Vimes está se casando com Lady Sybil Ramkin, a mulher mais rica de Ankh-Morpork - e como Sybil decidiu doar toda a sua fortuna para Vimes por causa do casamento, isso significa que ele passou a ser o homem mais rico num bom par de léguas. Para alguém que não gosta da chamada ‘alta sociedade’, que sempre foi um homem da lei e da Guarda, cujas botas de solados desgastados servem de base para teorias de justiça social, que doa metade do seu salário para viúvas de antigos Vigias e que desconfia de tudo e de todos, é difícil se adaptar à nova realidade.

Não se trata, porém, apenas da nova realidade do casamento e de sua posição social, mas das mudanças que estão acontecendo na cidade. Ankh-Morpork é um centro comercial e financeiro, uma cidade de oportunidades, com uma gestão moderna, e um bom lugar para fazer negócios. Ela está crescendo, recebendo imigrantes, principalmente anões e trolls, que viveram os últimos séculos em conflito. E com a imigração, surgem os problemas: as diferenças culturais, a rejeição por parte da sociedade nativa, que teme ser preterida; rivalidades étnicas… Pouco a pouco, Ankh-Morpork vai se tornando um barril de pólvora prestes a estourar.
"Para cada assassinato resolvido pela descoberta cuidadosa de uma pegada vital ou ponta de cigarro, centenas não puderam ser resolvidos porque o vento soprou algumas folhas na direção errada ou porque não choveu na noite anterior. Muitos crimes são resolvidos por um feliz acidente; por uma carroça aleatória que parou, por uma observação entreouvida, por alguém da nacionalidade certa que calhou de estar a oito quilômetros da cena do crime sem um álibi..."
É nesse contexto que Vetinari impôs as ‘ações afirmativas’ que fazem com que a Guarda recrute Porrete (um anão), Detritus (um troll) e Angua (uma mulher… quase sempre). Vimes revela certo preconceito contra todos eles, mas, bem, Vimes tem preconceito contra a raça humana de uma maneira geral. Adaptar-se a essas mudanças é mais uma complicação no caminho do Capitão ao longo do enredo. Preconceito, tolerância e respeito são mais um dos pontos centrais de Homens de Armas e uma das motivações para os crimes que vão somando cadáveres ao longo das páginas.
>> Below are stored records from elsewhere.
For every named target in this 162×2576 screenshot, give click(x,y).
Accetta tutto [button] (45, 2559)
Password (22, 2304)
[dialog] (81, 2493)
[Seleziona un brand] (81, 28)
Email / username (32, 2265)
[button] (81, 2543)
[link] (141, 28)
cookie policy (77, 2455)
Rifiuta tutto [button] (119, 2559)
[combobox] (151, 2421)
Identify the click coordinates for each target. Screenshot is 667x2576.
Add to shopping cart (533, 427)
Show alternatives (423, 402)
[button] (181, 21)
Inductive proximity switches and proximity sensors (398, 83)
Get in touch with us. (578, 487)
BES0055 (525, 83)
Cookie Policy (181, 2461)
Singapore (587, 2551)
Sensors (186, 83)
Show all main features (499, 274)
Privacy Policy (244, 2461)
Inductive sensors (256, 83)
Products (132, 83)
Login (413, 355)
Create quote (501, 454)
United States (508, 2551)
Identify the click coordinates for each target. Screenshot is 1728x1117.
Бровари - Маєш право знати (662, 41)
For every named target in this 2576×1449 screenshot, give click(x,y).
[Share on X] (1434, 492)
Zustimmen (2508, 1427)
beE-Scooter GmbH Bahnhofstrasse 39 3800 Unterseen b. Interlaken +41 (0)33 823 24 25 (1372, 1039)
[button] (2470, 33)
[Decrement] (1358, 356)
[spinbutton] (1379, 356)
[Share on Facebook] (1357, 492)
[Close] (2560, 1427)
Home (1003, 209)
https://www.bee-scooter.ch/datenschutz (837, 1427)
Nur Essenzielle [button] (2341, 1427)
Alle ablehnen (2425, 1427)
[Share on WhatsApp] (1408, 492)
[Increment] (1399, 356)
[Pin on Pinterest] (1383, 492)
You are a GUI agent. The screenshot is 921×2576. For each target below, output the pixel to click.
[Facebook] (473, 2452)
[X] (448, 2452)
E, se as coisas não tiverem ficado suficientemente óbvias sobre o assunto para o leitor, há até um enredo paralelo que passa bem rápido, estrelando um poodle chamado Grande Fido, que é obcecado com a Pureza do Povo Canino e a ideologia da Matilha.

Então temos aqui um livro sobre policiais, sobre o novo substituindo o velho, sobre política e sobre preconceito… E também temos um livro sobre armas.

O grande problema em resolver os crimes que estão acontecendo em Homens de Armas não é o fato de estarmos diante de uma conspiração política envolvendo um suposto herdeiro perdido do trono: o ponto é que existe uma nova arma, algo que ninguém conhece, com um poder de fogo que está além da capacidade de compreensão de um mundo medieval.

É bom lembrar que Discworld é um mundo regido pela lei da causalidade narrativa, um universo acessível através do poder das histórias (o Bibliotecário da Universidade Invisível é capaz de viajar entre dimensões usando a magia concentrada da Biblioteca e dos milhares de livros e conhecimento ali acumulados). É um lugar na encruzilhada entre ideias, para onde frequentemente escorrem conceitos de outros mundos. Pratchett já tinha explorado isso em A Magia de Holy Wood (onde, aliás, Gaspode fez sua estreia na série) e Quando as Bruxas Viajam e é isso que ocorre também nesse livro, quando Leonardo de Quirm desenha o mecanismo da bombarda.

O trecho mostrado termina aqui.